Pump folks are typically used to dealing with liquids, and the main tool in their toolbox is hydraulics. From the flange of a pump out is what we consider a hydraulic system. A pump curve intersects a system curve, and that is where the pump will be forced to operate.
But consider pumps’ close cousins: fans and compressors. They work similarly, pushing fluid forward. But for them, fluid is not necessarily liquid—it may be liquid, vapor (gas) or anything in between. The good old thermodynamics that we left long behind us as something we touched on in school and something too complicated for our liquid world. Enthalpy, entropy, phase diagrams and similar fancy words are rarely used in our pump world. Bernoulli is perhaps as far as we would go regarding science—even reluctantly if push comes to shove.
In this article, I wanted to take a different look at the world of blowers and compressors in a simplified way without getting into the nightmare of theoretical equations and derivations, most of which would probably put you to sleep before you even got to the middle of the story.
And so, take a look at an interesting case—one hopefully practical and useful to you as it may shed new light on work problems as well as issues of practical importance you might have at home.
Consider a case of a system misbehaving with your air conditioning at home. To explain simply, an air conditioning system consists of inner and outer units. The inner one hangs in your living room (and/or other rooms), and the outer unit, housing a compressor and expander, sits outside. This is either attached to an outside wall of an apartment or sitting on the ground outside a house. Such systems are simple but have some difficulties to maintain, such as recharging freon, as their access can be a challenge. One example is if the unit hangs outside of a 10th-floor apartment.
A more modern way to handle this, particularly for the new apartment building projects, is to build the apartment(s) with a niche: a relatively small service room outside of the apartment with a door for ease of access and maintenance. A hot water boiler might also be positioned there instead of sitting on the roof of the building, thus easy to reach and repair if needed. A simplified diagram of the home heating, ventilation and air conditioning (HVAC) unit is shown in Image 3.

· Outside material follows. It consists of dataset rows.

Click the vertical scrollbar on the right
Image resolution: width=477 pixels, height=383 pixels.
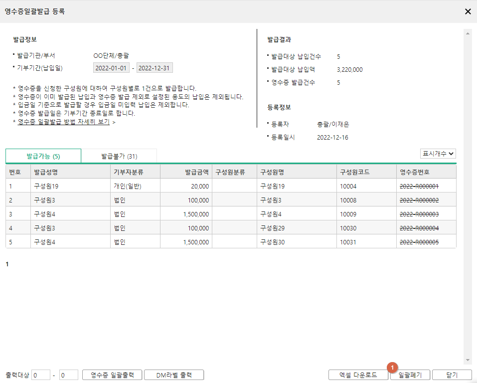[468, 199]
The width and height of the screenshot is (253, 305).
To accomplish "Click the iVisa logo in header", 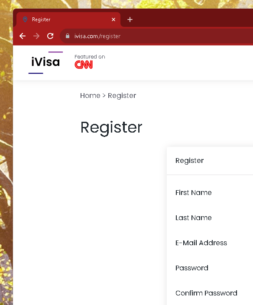I will [x=45, y=62].
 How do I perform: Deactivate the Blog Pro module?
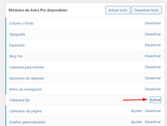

From inside of your house, the warm air you want to cool enters the inner unit of the air conditioner (Point A). Blown by the fan (not shown), it passes by the cold coils containing freon (gaseous, as it was expanded by the expander). Air is cooled by freon and exits to the room (Point B) cooler—say 70 F, or whatever temperature your thermostat is set at.
Freon receives the energy (heat) of the air, which warms it from approximately 11 C (50 F, Point C) to 12 C (53 F), and the small temperature change is because of the significant heat absorption and mass flow of freon. The warmer freon gets picked up by the compressor, which turns it at high pressure back to liquid (Point E) and makes it much hotter (~200 F). Liquid freon then passes through the outside heat exchanger (from Points E to F) getting cooled by a fan, which blows air from Point K to Point L.
A cooler freon then continues to the expander (Entrance G), making it a vaporous state again and cold, exiting at Point C. The cycle repeats, continually making the room air cooler and cooler.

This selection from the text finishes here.